Der Mensch lernt linear, nicht expotenziell. Schneller lernen klappt also nicht. Um bei der dynamisierten Digitalisierung von Wirtschaft und Gesellschaft dennoch Schritt halten zu können, muss die berufliche Bildung „Jenseits des Kabels“ auf allen Feldern revolutioniert und intelligente Konzepte entwickelt werden
Das ist die Quintessenz der eintägigen Regionalkonferenz des Bundesverbandes der Lehrkräfte für Berufsbildung e.V. (BvLB). Gut 100 Experten aus neun Bundesländern, darunter Vertreter der Politik, der Schulbehörden und Pädagogen, haben Ende letzter Woche in der Multi Media Berufsbildenden Schule (MMBbS) an der Expo Plaza in offenen Fishbowl-Diskussionsrunden Impulse geliefert, um die Herausforderungen der digitalen Transformation zu meistern.
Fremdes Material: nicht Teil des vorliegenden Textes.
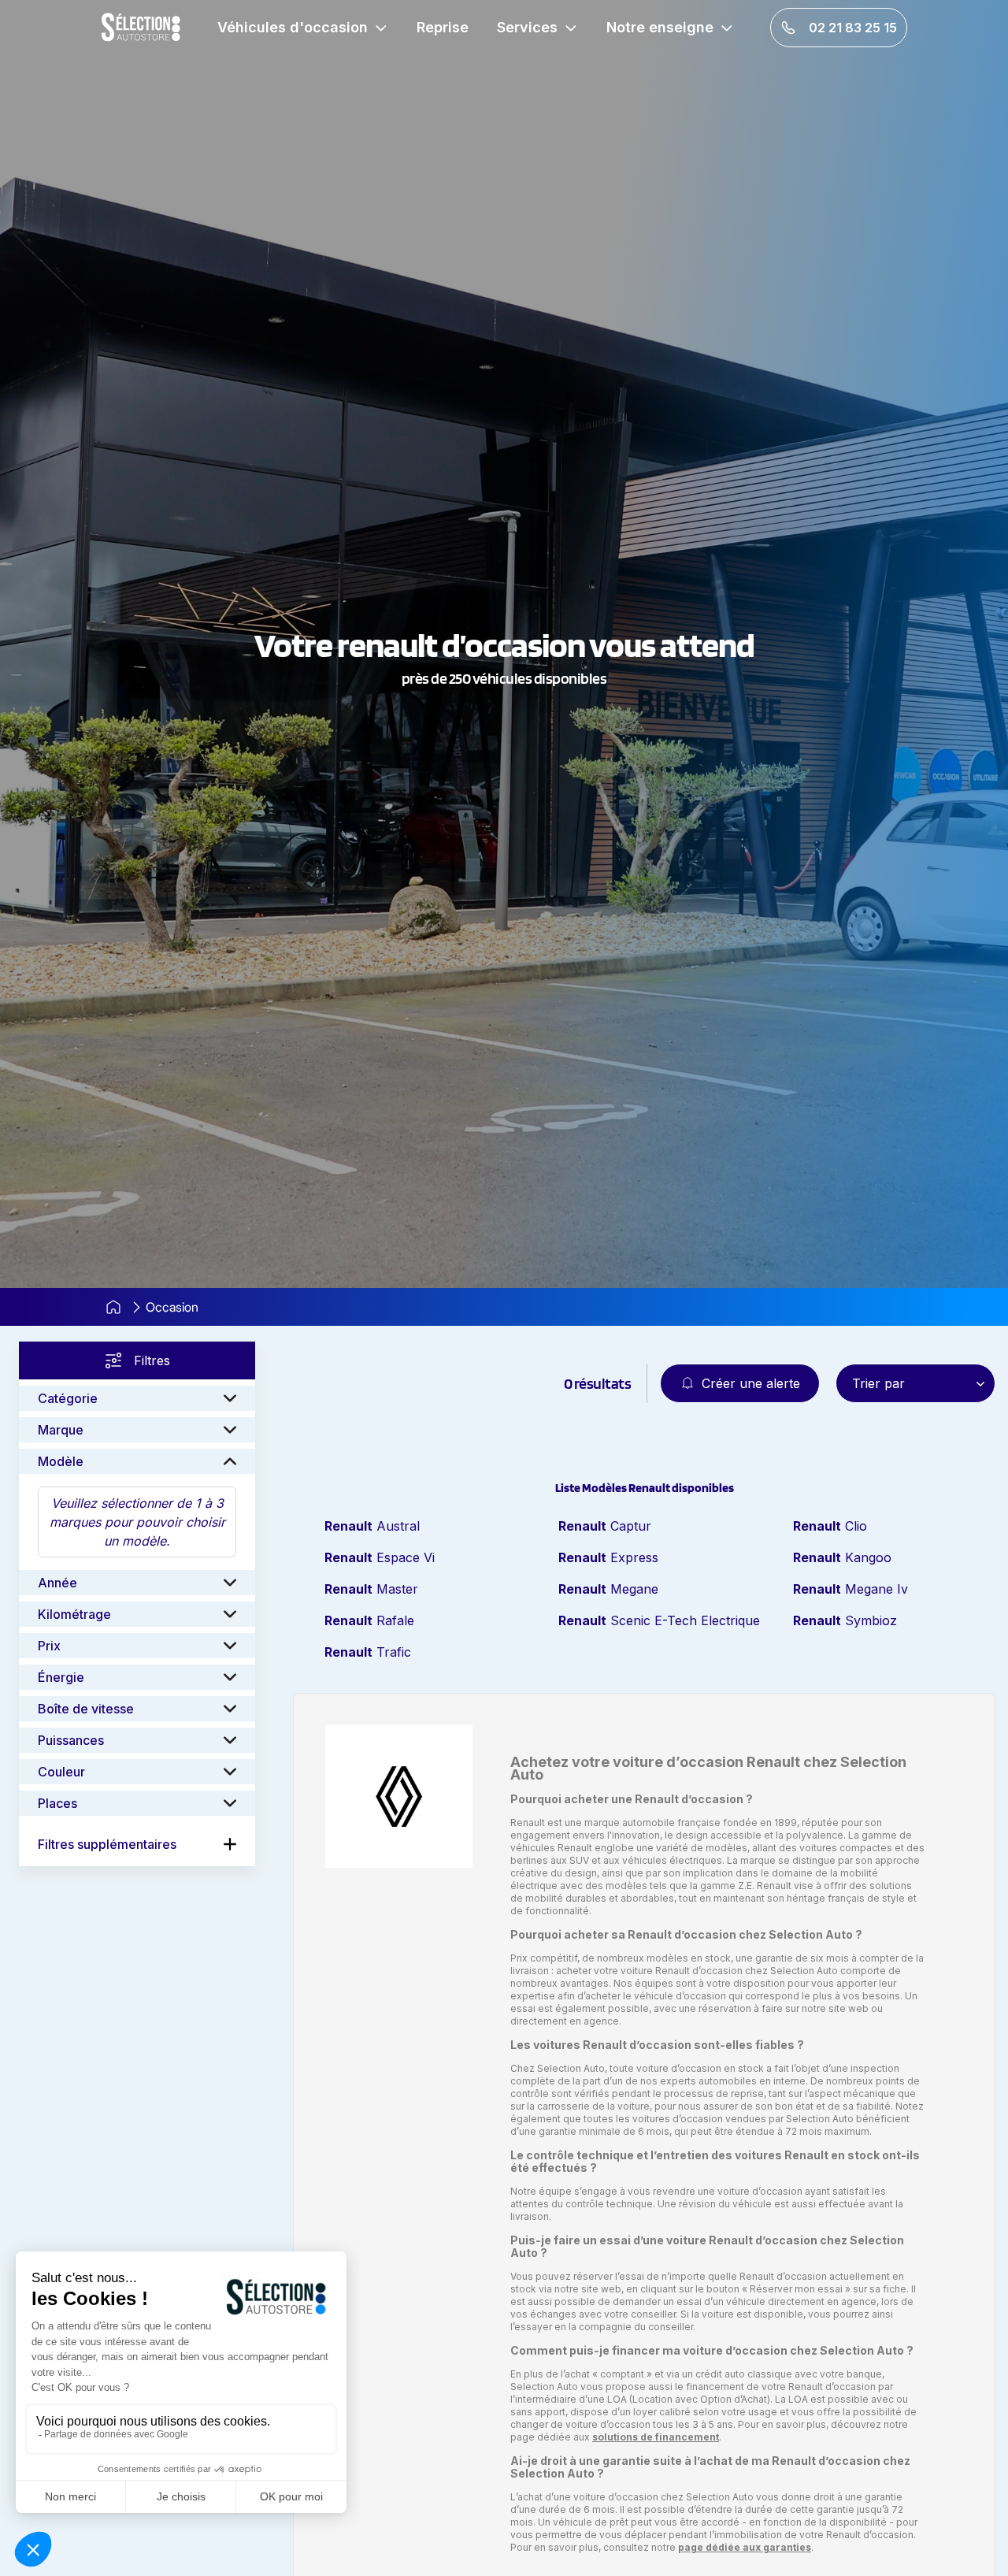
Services (527, 27)
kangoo (842, 1557)
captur (604, 1526)
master (371, 1589)
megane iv (850, 1589)
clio (830, 1526)
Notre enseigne (659, 27)
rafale (369, 1620)
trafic (367, 1652)
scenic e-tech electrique (659, 1620)
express (608, 1557)
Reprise (443, 27)
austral (372, 1526)
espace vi (379, 1557)
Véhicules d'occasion (292, 27)
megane (608, 1589)
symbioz (845, 1620)
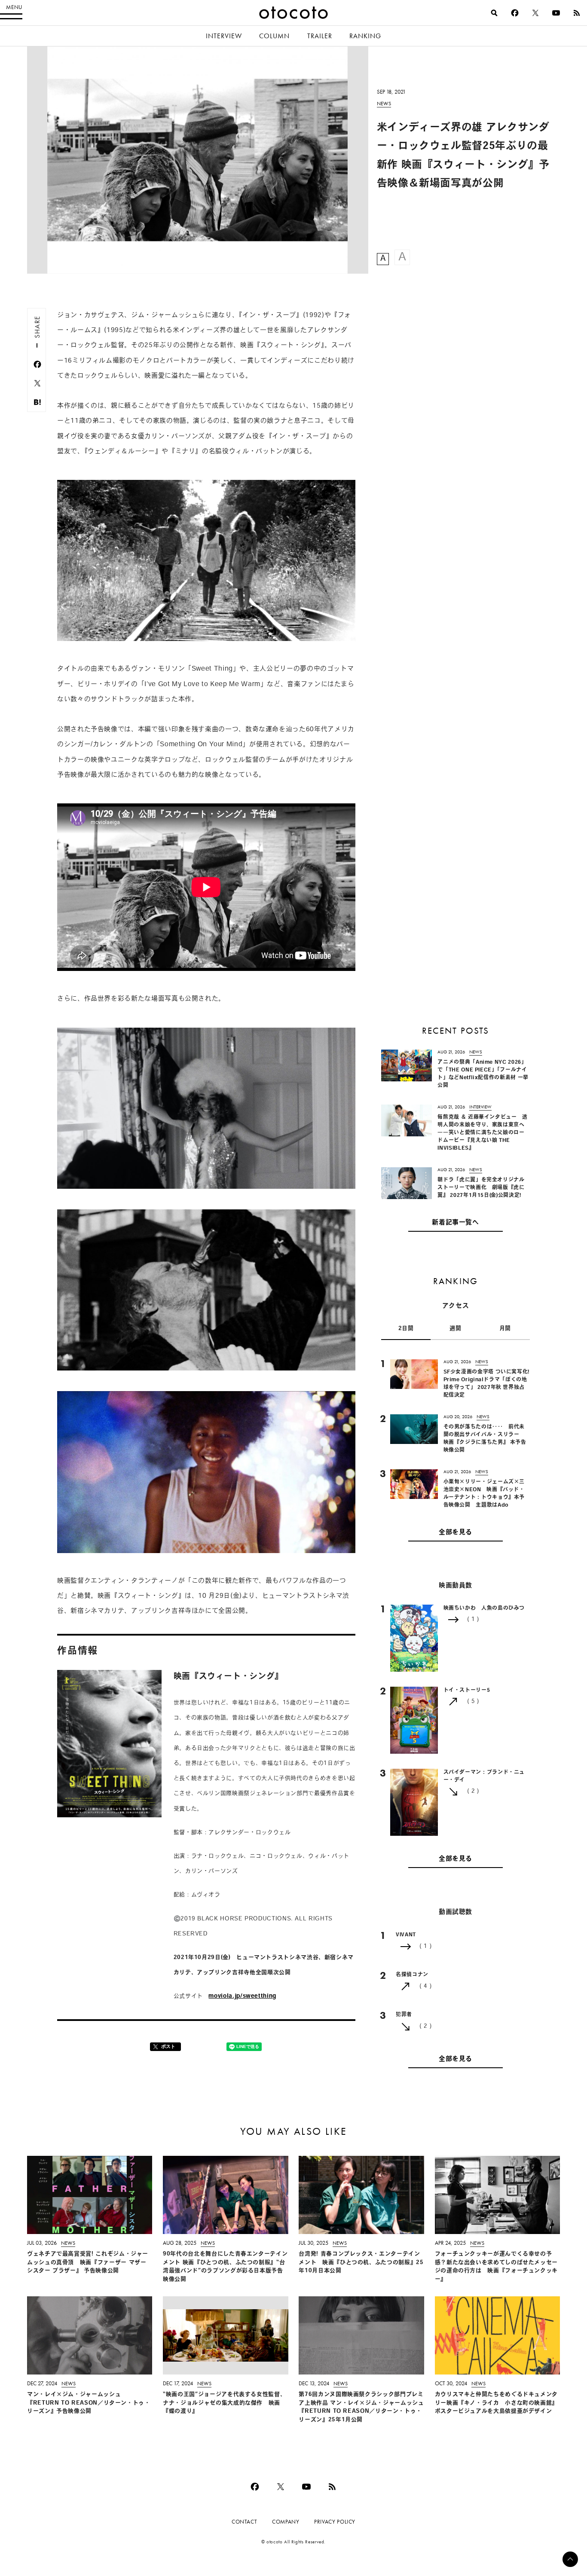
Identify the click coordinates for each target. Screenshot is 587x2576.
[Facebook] (514, 12)
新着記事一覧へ (455, 1223)
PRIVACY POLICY (334, 2521)
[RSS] (576, 12)
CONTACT (244, 2521)
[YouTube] (556, 12)
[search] (494, 12)
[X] (535, 12)
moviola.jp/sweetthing (242, 1996)
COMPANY (285, 2521)
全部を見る (455, 1532)
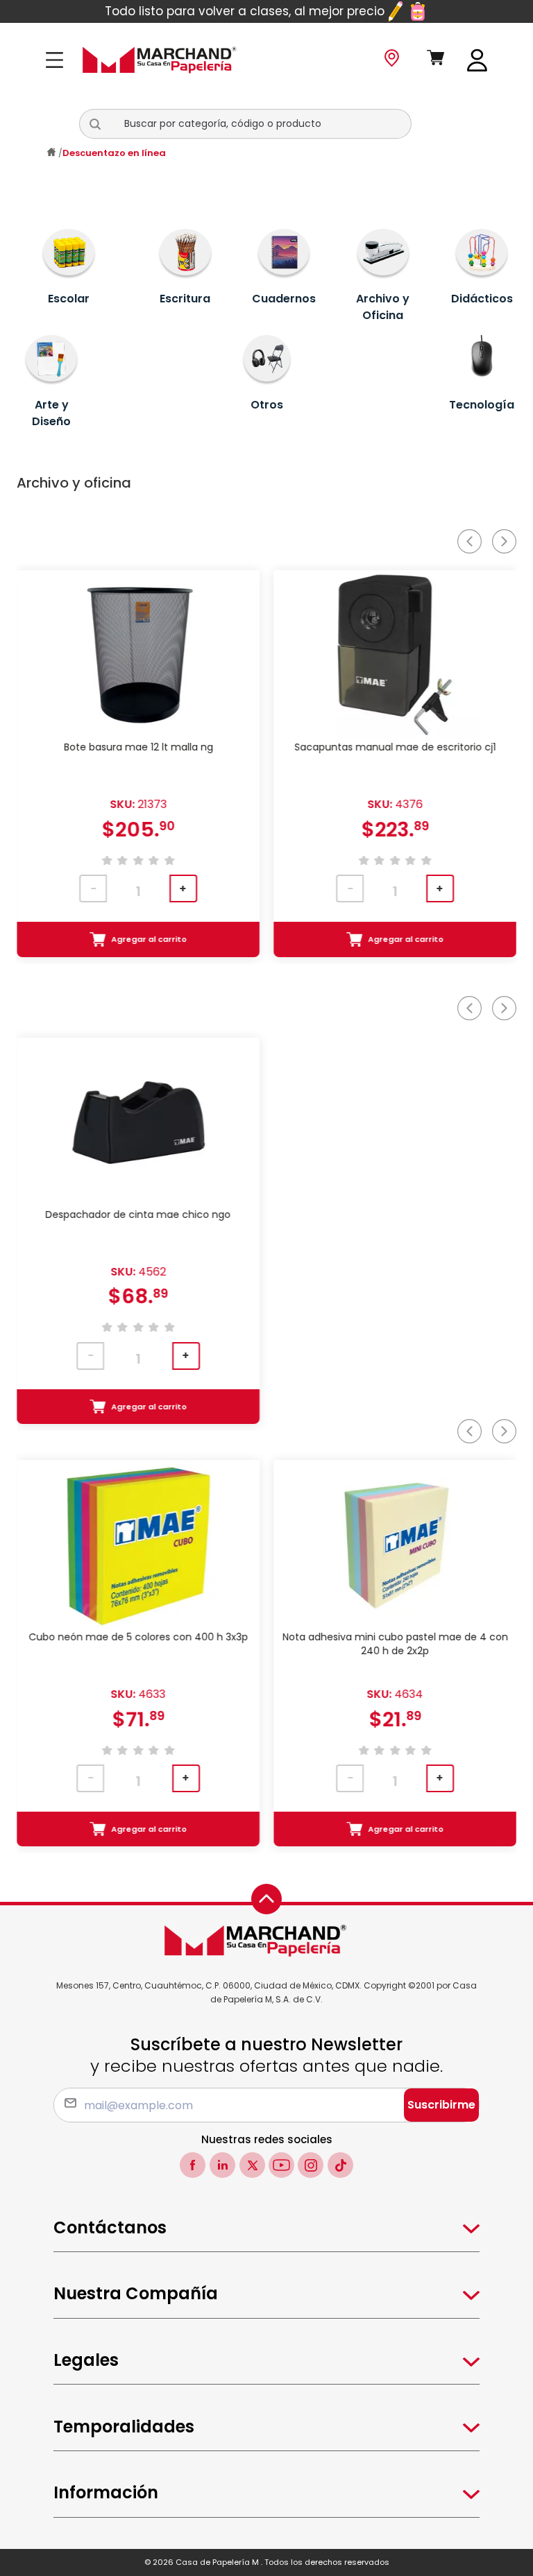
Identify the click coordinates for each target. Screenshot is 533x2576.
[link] (477, 59)
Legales (86, 2360)
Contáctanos (110, 2227)
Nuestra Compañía (135, 2293)
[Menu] (58, 60)
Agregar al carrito (149, 939)
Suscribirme (441, 2105)
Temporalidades (123, 2426)
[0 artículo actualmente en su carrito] (436, 60)
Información (105, 2492)
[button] (101, 124)
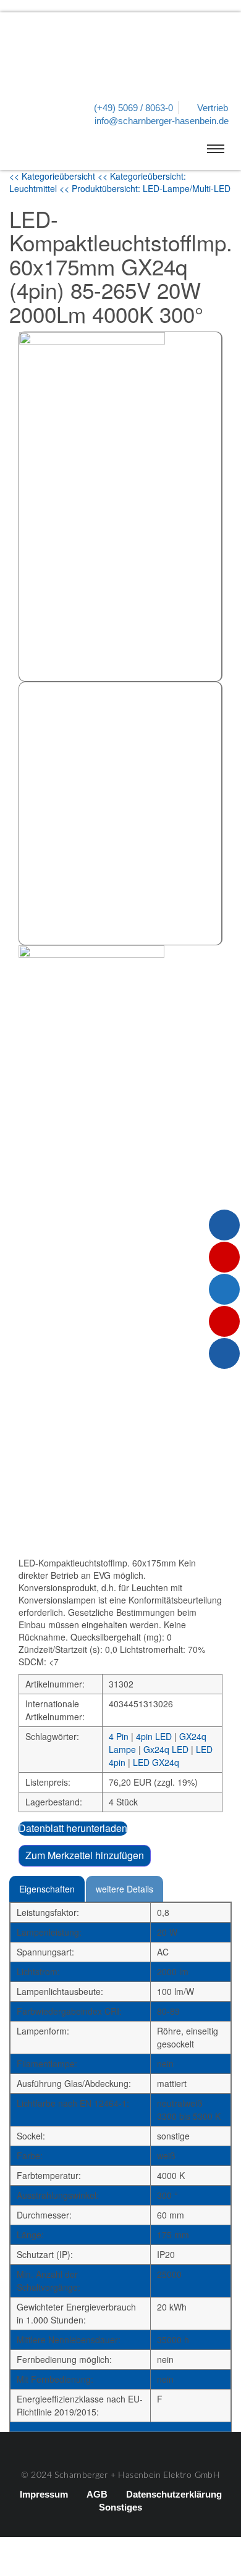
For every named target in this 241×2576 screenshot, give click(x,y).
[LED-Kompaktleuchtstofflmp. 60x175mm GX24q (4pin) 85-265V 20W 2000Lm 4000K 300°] (120, 506)
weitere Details (124, 1889)
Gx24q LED (165, 1749)
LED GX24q (156, 1762)
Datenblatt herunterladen (73, 1828)
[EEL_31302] (120, 813)
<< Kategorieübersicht (53, 176)
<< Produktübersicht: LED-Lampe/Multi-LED (144, 188)
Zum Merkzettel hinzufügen (84, 1855)
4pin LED (154, 1736)
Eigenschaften (47, 1889)
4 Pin (119, 1736)
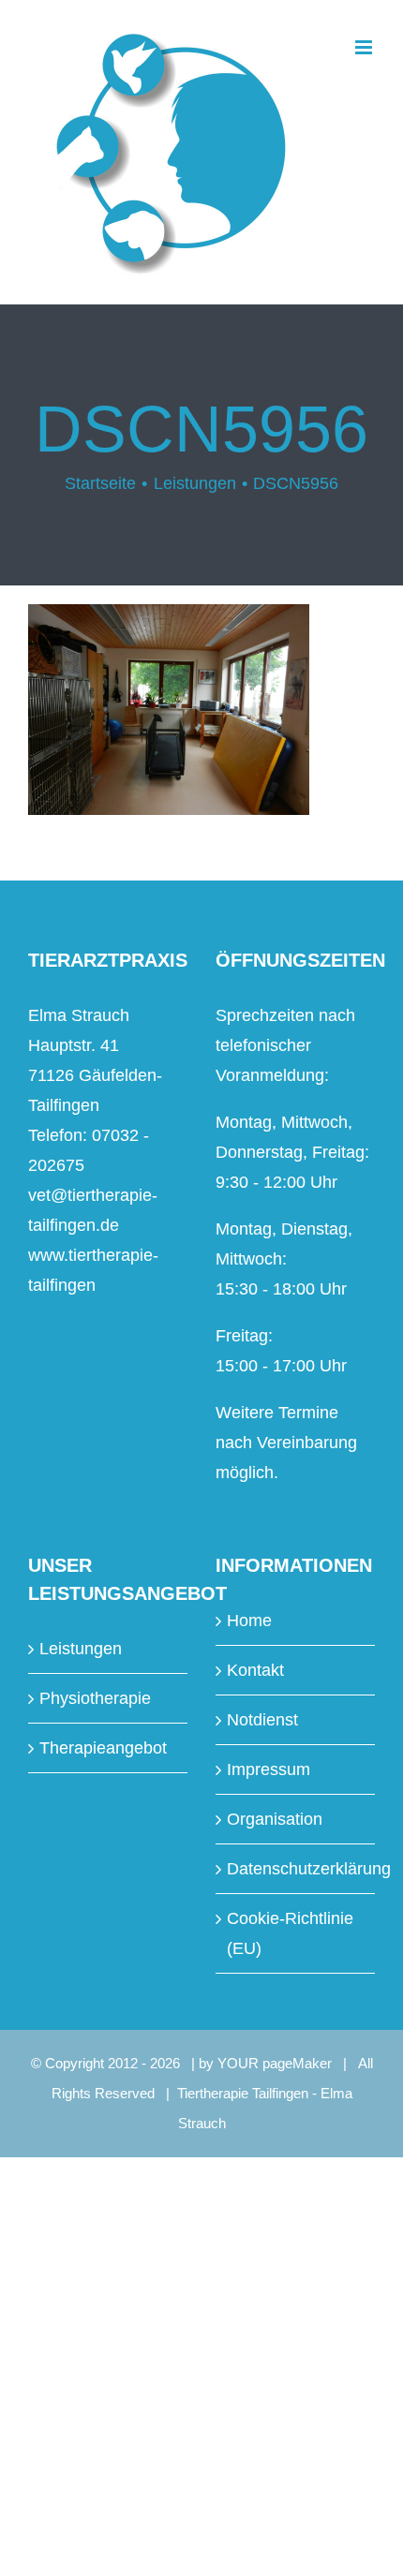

„Wie sehr die Digitalisierung das Alltagsleben immer weiter verändern wird, kann niemand voraussagen. Gerade die berufliche Bildung steht vor der schwierigen Aufgabe, für eine Zukunft auszubilden, von der man nicht weiß, wie sie aussieht. Um hier erfolgreich zu sein, müssen wir Technik und Didaktik zusammenführen und nicht nur Technik um der Technik willen installieren“, sagte Grant Hendrik Tonne in seiner Eröffnungsrede der BvLB-Regionalkonferenz.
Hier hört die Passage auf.